Bir de şunun altını çizmekte fayda var:
Cumhur İttifakı’nın ortağı olarak MHP lideri Bahçeli can-ü gönülden istiyordu, duruşmanın TRT’den canlı olarak yayınlanmasını. CHP Lideri Özgür Özel’in “Duruşmalar TRT’de canlı yayınlansın” talebine MHP lideri partisinin grup toplantılarında “Ak koyun kara koyun ortaya çıksın” diyerek destek verdi. Desteğini tek açıklamayla da bırakmadı.
Cumhurbaşkanı Erdoğan ise bir gazetecinin sorusu üzerine “Sayın Bahçeli böyle bir şey dediyse, gayet güzel bir takdirdir, hayırlı olur” cevabı vermişti. (9 Temmuz)

Bu önemli bir ayrıntı.

Kaldı ki MHP lideri Devlet Bahçeli, partisinin 18 Kasım tarihli grup toplantısında “yüzyılın soygunu” olarak nitelendirdiği İBB Davasında el yükselterek sadece TRT değil “tüm televizyonlardan canlı yayınlansın” çağrısında bulunmuştu.

***

Yok, hayır, elbette ki MHP lideri İBB İddianamesi kamuoyuna sızdıktan sonra yinelemişti bu çağrısını. İddianameyi görmeden yaptığı bir çağrı değildi, demek ki okumuş olmalı, ya da hukukçulara incelettirip rapor almıştı ki güveniyordu İstanbul Başsavcısının hazırladığı iddianameye… Şöyle demişti bakın:

“Geçtiğimiz hafta İstanbul Büyükşehir Belediyesi’ni saran rüşvet ve yolsuzluk davasına havi 3741 sayfalık iddianame hazırlanmış ve mahkemeye sunulmuştur.
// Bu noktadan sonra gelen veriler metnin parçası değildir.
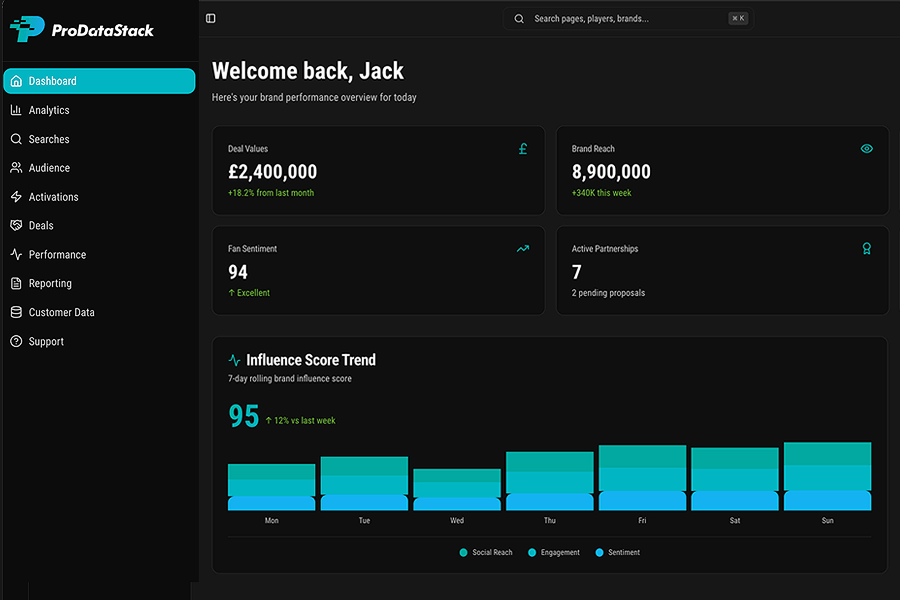
Task: Select Activations in the sidebar
Action: point(53,197)
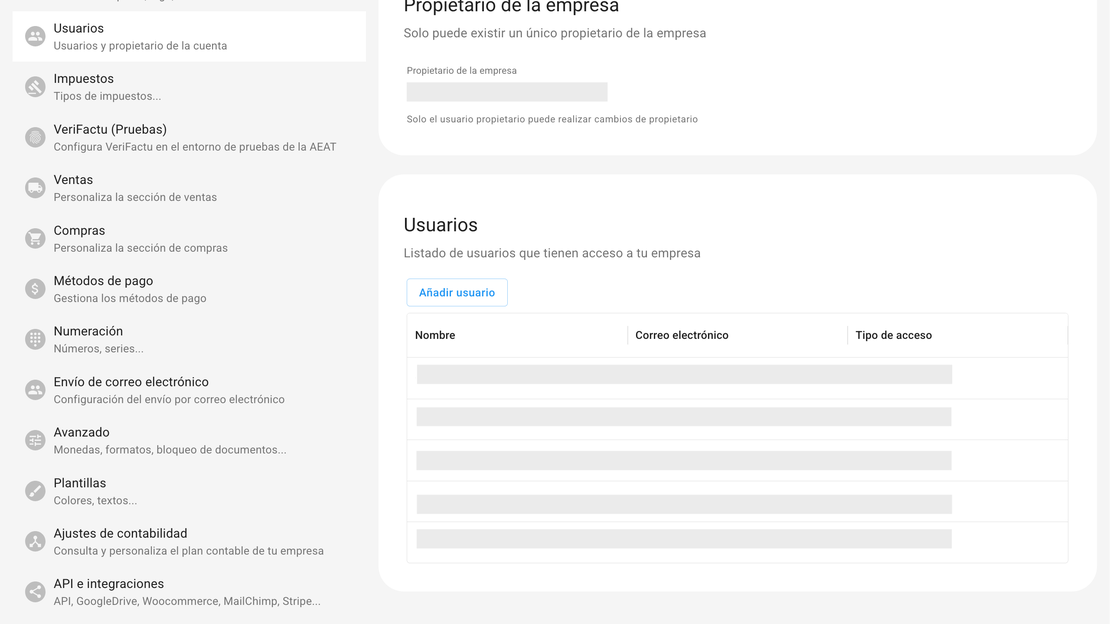Click the Tipo de acceso column header

(x=893, y=336)
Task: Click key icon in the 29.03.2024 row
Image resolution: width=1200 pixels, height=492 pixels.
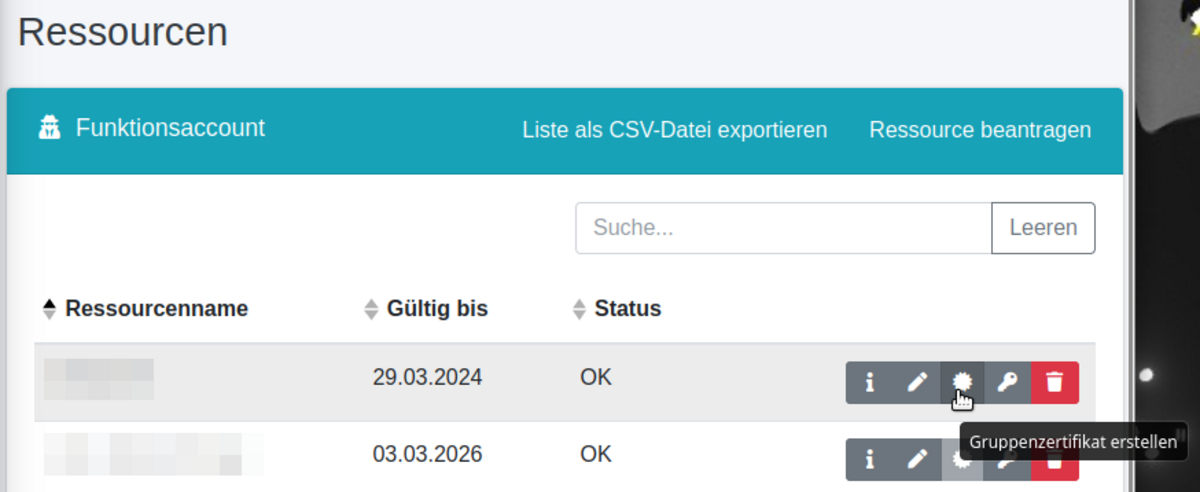Action: pyautogui.click(x=1008, y=382)
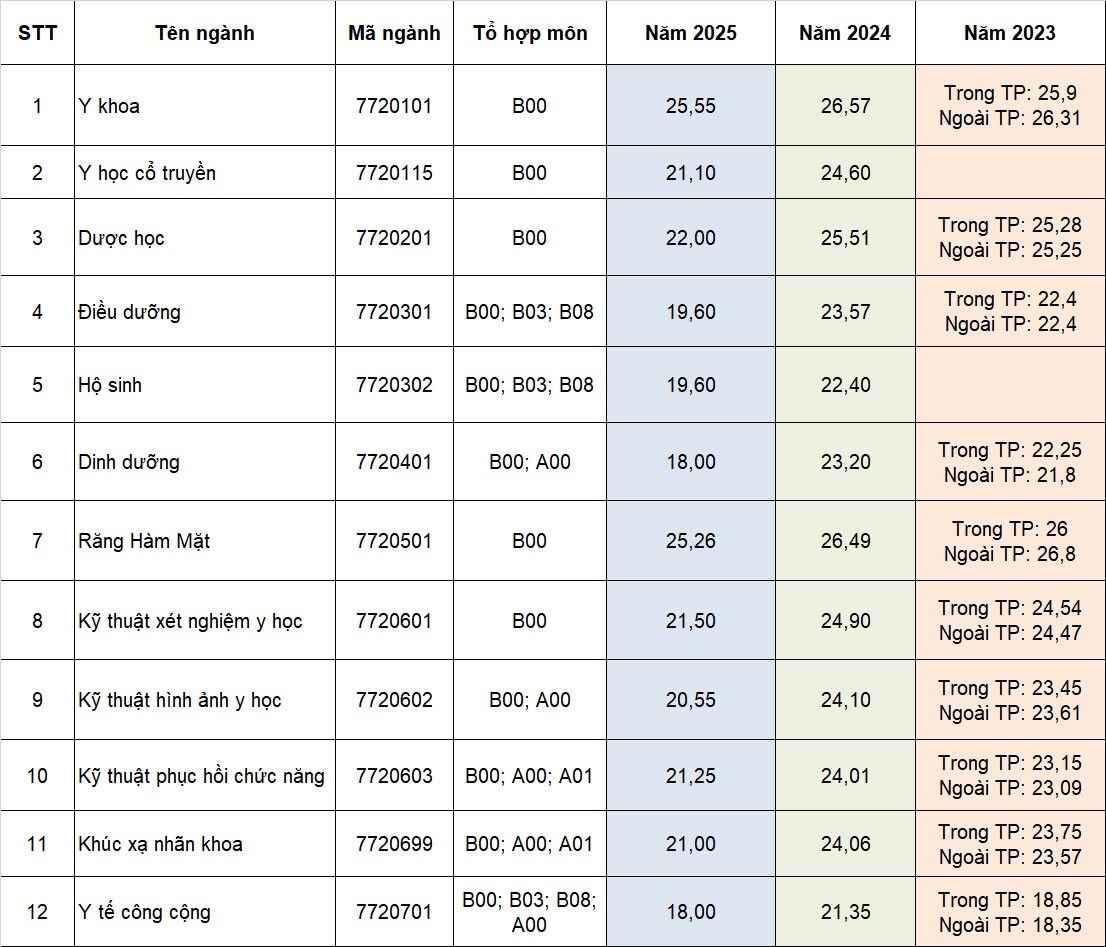Select the "Năm 2025" header cell
The height and width of the screenshot is (947, 1106).
point(691,33)
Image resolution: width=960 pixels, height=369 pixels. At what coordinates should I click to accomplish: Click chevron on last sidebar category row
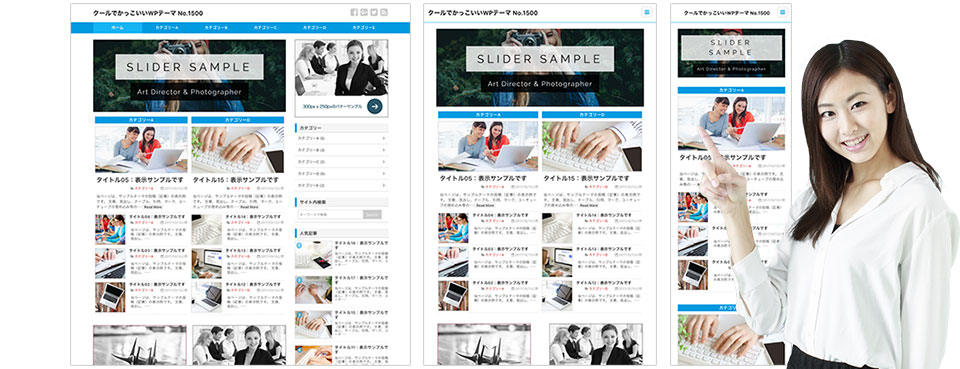pos(383,185)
Burada iddianamenin ayrıntılarına girecek değilim. Artık Türk adaleti karar ve hükmünü verecektir. Bundan kaçış ve kurtuluş yoktur.

Daha önce de vurguladığım gibi, yargılama en başta TRT olmak üzere, tüm televizyonlardan canlı yayın olarak gerçekleşmelidir. Türk milleti olan biten ne varsa görüp öğrenmelidir. İstanbul Büyükşehir Belediyesi’ni saran devasa boyutlu iddiaların mahkemede görüşülmesi ve duruşma etapların doğrudan takip edilmesi aynı zamanda hukuk ve demokrasi güvenliğimizi de destekleyecektir.”

 

Kaldı ki bir davanın duruşmasının TRT’de yayımlanması bir ilk olmayacaktı. Bu köşeyi takip edenler hatırlayacaktır; 9 Temmuz tarihli ‘Devlet Bahçeli’den beklentim…’ başlıklı yazımda da belirtmiştim. 1987–88 yıllarında başlayan meşhur Kemal Horzum davası da TRT’de yayımlanmıştı.

***

Gelin hikayeyi Türkiye’nin en çok kazanan avukatlarından Ahmet Pekin’den dinleyelim. Davanın avukatı Pekin 10 Ağustos 2015 yılında Turkishtime’a verdiği röportajda bu olayı şöyle anlatmıştı:

“1987-88 yılında başlayan Kemal Horzum davası benim dönüm noktalarımdan biridir. Ben davayı 1991 yılında devraldım. Dönemin Cumhurbaşkanı Turgut Özal davanın takipçisiydi. Karmaşık ve zorlu bir davaydı. Bir sebeple dava bana geldi. Ben asla bir davanın ortasından girmem, bu benim prensibimdir. İsterlerse bana dünyayı versinler ama yine de kabul etmem. Çünkü temelinden itibaren inşaatı siz kurmazsanız o binanın çökme ihtimali yüksektir. Ama dava o kadar zorluyduki, açıkçası kendimi denemek istedim. Kendimle yarışmak istedim. Nihayetinde davayı biz kazandık. Kemal Horzum zimmet davasında en üst ceza ile yargılandı. O zaman bu dava TRT'de canlı yayınlanıyordu. Herkes beni orada izledi. Benim de ünlenmem bu dava ile oldu.”

***

Bahçeli’nin sözleri ortada. TRT’de yayınlanmasını isterken ne oldu da MHP’li vekiller CHP’nin TRT’de yayınlanması için Meclis’e verdiği önergeye ret oyu verdiler?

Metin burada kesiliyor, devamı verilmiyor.